The promoting effect of the POU3F2/METTL16/PFKM cascade on glycolysis and tumorigenesis of hepatocellular carcinoma: Role of the POU3F2/METTL16/PFKM axis in HCC

Introduction and objectives: Deregulation of m⁶A methylation, the most prevailing RNA modification, participates in cancer pathogenesis. METTL16, an atypical methyltransferase, functions as a pro-tumorigenic factor in hepatocellular carcinoma (HCC). Here, we explored the action of METTL16 on HCC glycolysis and the associated mechanism.

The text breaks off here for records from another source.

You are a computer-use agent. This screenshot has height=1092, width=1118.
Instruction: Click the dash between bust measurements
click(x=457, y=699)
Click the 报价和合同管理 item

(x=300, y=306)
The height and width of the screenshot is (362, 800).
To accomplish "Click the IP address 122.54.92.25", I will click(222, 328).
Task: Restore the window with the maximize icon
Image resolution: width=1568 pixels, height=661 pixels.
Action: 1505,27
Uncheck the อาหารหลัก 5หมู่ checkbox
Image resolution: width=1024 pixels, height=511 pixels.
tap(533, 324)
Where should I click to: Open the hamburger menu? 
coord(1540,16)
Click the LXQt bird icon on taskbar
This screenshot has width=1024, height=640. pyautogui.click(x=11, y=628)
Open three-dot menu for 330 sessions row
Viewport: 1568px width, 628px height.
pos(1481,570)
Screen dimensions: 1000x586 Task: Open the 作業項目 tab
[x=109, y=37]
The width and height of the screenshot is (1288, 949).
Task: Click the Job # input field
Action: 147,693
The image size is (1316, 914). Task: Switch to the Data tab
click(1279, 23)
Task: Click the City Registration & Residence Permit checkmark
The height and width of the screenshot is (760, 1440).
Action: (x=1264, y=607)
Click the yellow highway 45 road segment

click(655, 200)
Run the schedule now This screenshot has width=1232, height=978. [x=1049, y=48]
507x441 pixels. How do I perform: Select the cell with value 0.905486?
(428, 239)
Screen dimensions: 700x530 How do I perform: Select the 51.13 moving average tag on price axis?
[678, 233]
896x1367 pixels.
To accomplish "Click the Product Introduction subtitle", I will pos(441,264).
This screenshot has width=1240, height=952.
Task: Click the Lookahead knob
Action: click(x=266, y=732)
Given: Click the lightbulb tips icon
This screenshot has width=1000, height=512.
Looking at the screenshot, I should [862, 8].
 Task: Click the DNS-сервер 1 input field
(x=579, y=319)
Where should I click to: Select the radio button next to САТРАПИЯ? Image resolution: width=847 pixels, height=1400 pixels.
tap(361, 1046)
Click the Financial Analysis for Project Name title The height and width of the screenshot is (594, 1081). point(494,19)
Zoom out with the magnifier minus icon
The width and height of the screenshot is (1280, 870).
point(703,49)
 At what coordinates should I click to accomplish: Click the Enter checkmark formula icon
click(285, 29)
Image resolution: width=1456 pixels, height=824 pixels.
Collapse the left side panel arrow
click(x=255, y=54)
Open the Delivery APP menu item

Materials and methods: Expression analysis was done by quantitative PCR, immunoblotting, or immunohistochemistry. Cell sphere formation, invasiveness, apoptosis, proliferation and viability were detected by sphere formation, transwell, flow cytometry, EdU and CCK-8 assays, respectively. Xenograft studies were performed to analyze the role in vivo. Methylated RNA immunoprecipitation (MeRIP) and RIP assays were used to verify the METTL16/PFKM relationship. PFKM mRNA stability was tested by actinomycin D treatment. Chromatin immunoprecipitation (ChIP) and luciferase assays were performed to analyze the POU3F2/METTL16 relationship.

Results: In HCC, METTL16 expression was elevated, and increased levels of METTL16 transcript predicted poor HCC prognosis. METTL16 deficiency resulted in suppressed HCC cell growth, invasiveness and sphere formation. Moreover, METTL16 depletion diminished HCC cell glycolysis. Mechanistically, PFKM expression was positively associated with METTL16 expression. METTL16 mediated m6A methylation to stabilize PFKM mRNA via an IGF2BP3-dependent manner. Restored PFKM expression exerted a counteracting effect on METTL16 deficiency-mediated in vitro cell phenotype alterations and in vivo xenograft growth suppression. Furthermore, POU3F2 promoted the transcription of METTL16 in HCC cells.

Conclusions: Our findings define the crucial role of the POU3F2/METTL16/PFKM axis in HCC pathogenesis, offering the potential opportunity to combat HCC.